If you thought the only Greek mythology in True Blood was connected to maenads, here’s an eye opener. This is Aurora, Goddess of the Dawn. She’s getting ready for work as her aging husband gazes on. In some accounts, her job is to drive her chariot through the night sky carrying a pink torch that heralds in the new day. In others, she just pulls back the drapes in her palace and the pink light from inside spills out and lights up the night sky.
Remember that scene in season one when Dawn is getting ready for work, and Jason is tied to her bed? Aurora and Tithonus. He was a heroic prince of Troy. They fell passionately in love and married. When Aurora begged Zeus to grant immortality to her husband she forgot to ask for eternal youth as well. As a result, Tithonus couldn’t die but continued to age and grow ever more feeble until he lost the use of his limbs. Aurora kept him prisoner in her room until she finally turned him into a grasshopper. Tithonus is used in art and literature to symbolize passion untempered by reason and faded glory. Doesn’t that sound like a certain Stackhouse we know?
Notice the muted green backgrounds in both images. What is Dawn doing with plain white sheets if they are not meant to mimic the clouds that pillow Tithonus? Then there are Dawn’s tragically 80′s rose chintz sofa pillows that look like they came right out of Mura’s painting.

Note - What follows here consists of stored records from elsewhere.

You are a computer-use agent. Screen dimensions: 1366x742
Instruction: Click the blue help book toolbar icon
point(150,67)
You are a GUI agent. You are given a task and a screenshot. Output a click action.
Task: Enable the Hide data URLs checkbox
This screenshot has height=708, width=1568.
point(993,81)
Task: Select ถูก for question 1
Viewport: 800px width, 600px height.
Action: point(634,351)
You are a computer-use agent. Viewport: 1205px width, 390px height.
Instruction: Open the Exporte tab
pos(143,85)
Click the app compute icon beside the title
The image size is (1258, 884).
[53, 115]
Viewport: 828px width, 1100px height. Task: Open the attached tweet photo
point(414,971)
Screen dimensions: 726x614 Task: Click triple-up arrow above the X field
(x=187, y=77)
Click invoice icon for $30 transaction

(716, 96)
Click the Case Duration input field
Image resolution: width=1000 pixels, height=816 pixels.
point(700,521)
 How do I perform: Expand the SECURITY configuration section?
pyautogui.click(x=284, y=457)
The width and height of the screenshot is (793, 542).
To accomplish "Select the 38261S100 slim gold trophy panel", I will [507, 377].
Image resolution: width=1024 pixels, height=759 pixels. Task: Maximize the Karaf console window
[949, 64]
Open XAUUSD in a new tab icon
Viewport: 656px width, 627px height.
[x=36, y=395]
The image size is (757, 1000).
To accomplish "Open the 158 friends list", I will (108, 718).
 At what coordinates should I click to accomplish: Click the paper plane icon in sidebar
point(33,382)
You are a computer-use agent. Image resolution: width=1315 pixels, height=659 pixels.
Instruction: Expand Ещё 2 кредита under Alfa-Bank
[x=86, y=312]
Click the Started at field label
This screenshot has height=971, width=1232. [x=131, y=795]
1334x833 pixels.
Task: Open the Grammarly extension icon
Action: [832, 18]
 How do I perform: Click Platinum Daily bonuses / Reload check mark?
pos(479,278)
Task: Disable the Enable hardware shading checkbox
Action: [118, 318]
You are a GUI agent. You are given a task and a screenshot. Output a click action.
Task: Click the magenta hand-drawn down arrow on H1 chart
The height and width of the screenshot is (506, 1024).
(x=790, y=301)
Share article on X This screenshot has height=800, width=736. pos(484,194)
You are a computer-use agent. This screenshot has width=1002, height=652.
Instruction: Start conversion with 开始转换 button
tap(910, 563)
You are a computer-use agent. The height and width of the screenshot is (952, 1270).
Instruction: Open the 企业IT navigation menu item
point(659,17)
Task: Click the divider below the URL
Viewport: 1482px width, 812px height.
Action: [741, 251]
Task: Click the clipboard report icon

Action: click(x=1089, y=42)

Another connection to the myth is the grasshoppers heard outside Dawn’s house when Jason shows up on her doorstep in the middle of the night. They’re still chirping the next morning when an outside view of the house shows so much light pouring from the windows that they glow, outshining the daytime sun. The kicker? When Jason complains about being stuck in bed all day, Dawn alludes to Tithonus by retorting that he should be honored since she doesn’t tie just any old man to her bed. The sound of Dawn’s car pulling away tells us that she is off to light up the day of every good ole boy who walks into Merlotte’s.